Por otra parte, el aspecto límbico o afectivo que no busca razones, sino corazones, donde el mensaje pueda penetrar emocionalmente y se pueda alojar gracias a una necesidad no creada, sino interpretada, como un sentimiento de oportunidad que florece con un argumento emocional que tocará las fibras más sensibles de los deseos y los anhelos enraizados en lo más profundo de los corazones.
Por último, navegaremos por el aspecto cognitivo, que será el campo de batalla donde expondremos al vocero emitiendo mensajes que permitan generar experiencias para la toma de decisiones, una inteligencia artificial que persuade a través del aprendizaje y el conocimiento, como un instalador de ideas, pero sobre todo, propuestas basadas en el razonamiento de los individuos, con elementos subjetivos, pero que pueden expandirse y migrar de lo individual a lo colectivo.
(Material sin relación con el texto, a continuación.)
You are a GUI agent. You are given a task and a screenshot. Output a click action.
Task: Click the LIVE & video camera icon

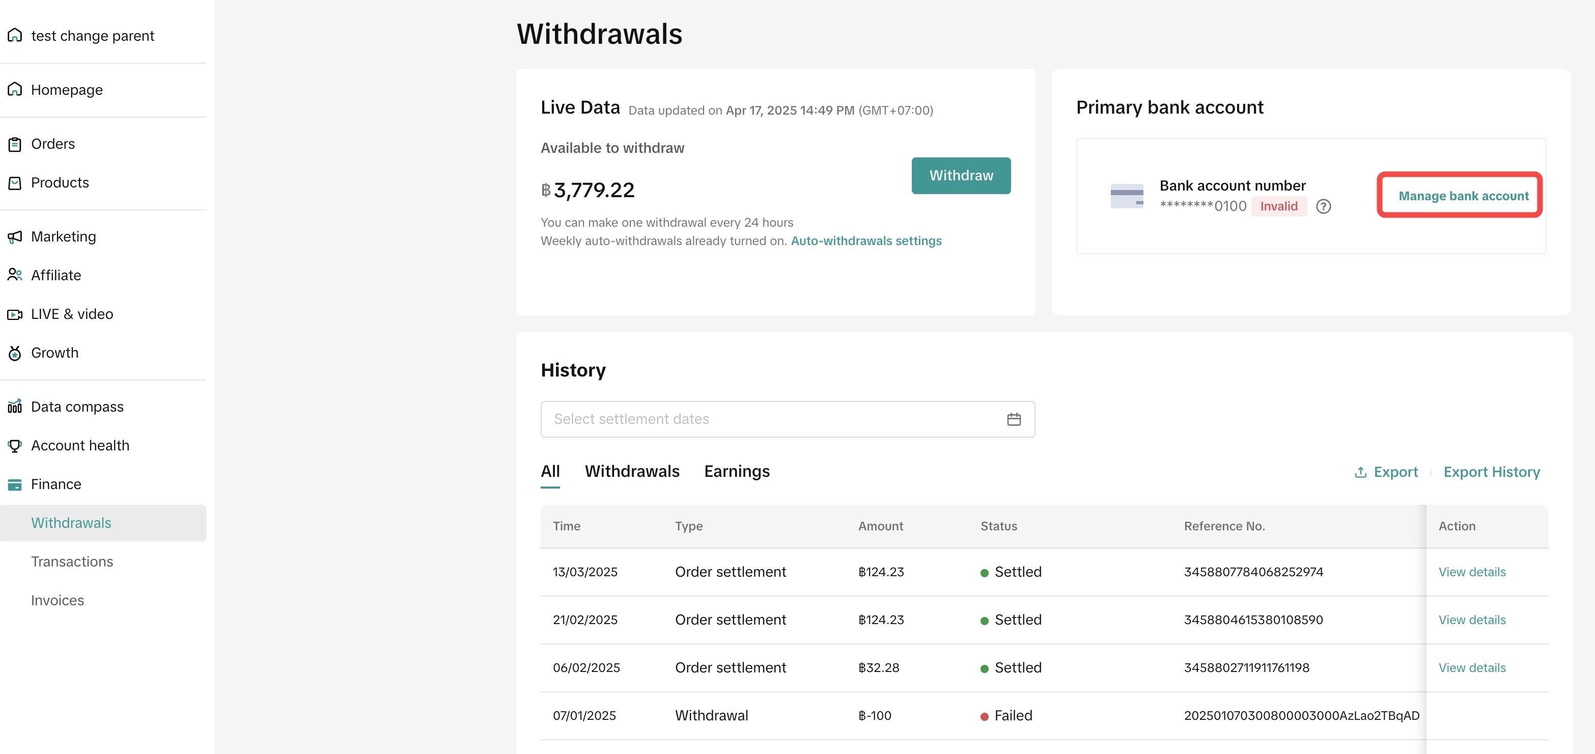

Todos somos personas en conflicto, y todos los conflictos necesitan soluciones, y es difícil decidir cuando tienes multiplicidad de opciones que suenan igual de contundentes. Desde este punto se segmenta el público, lo que no tiene que ver solo con lo económico, sino con la capacidad de liderar un mensaje estructurado y con fundamento veraz.
Si prestamos atención a la búsqueda de escenarios, veremos que quien tendrá mayor margen de maniobra será quien haya hecho un estudio minucioso de su entorno, aquel que está orientado a lo simbólico, a los significados y que ha logrado interpretar no solamente el problema, sino su solución.

Entonces, la comunicación política no es más que la suma de la operativización del lenguaje como herramienta transformadora, pues como dicen por ahí, el problema no es saberlo, sino comunicarlo.
En definitiva hay que dejar claro que la operativización del lenguaje no es la solución al problema, sino la gestión de la comunicación política en su máximo esplendor. En la medida que nos acercamos, incursionamos y buscamos el soporte, midiendo y ajustando.

Es importante saber que la lucha mayor está en la planificación de la estrategia. Siempre que las decisiones no sean base a elementos cuantitativos, sino supeditadas a elementos valorativos cualitativos.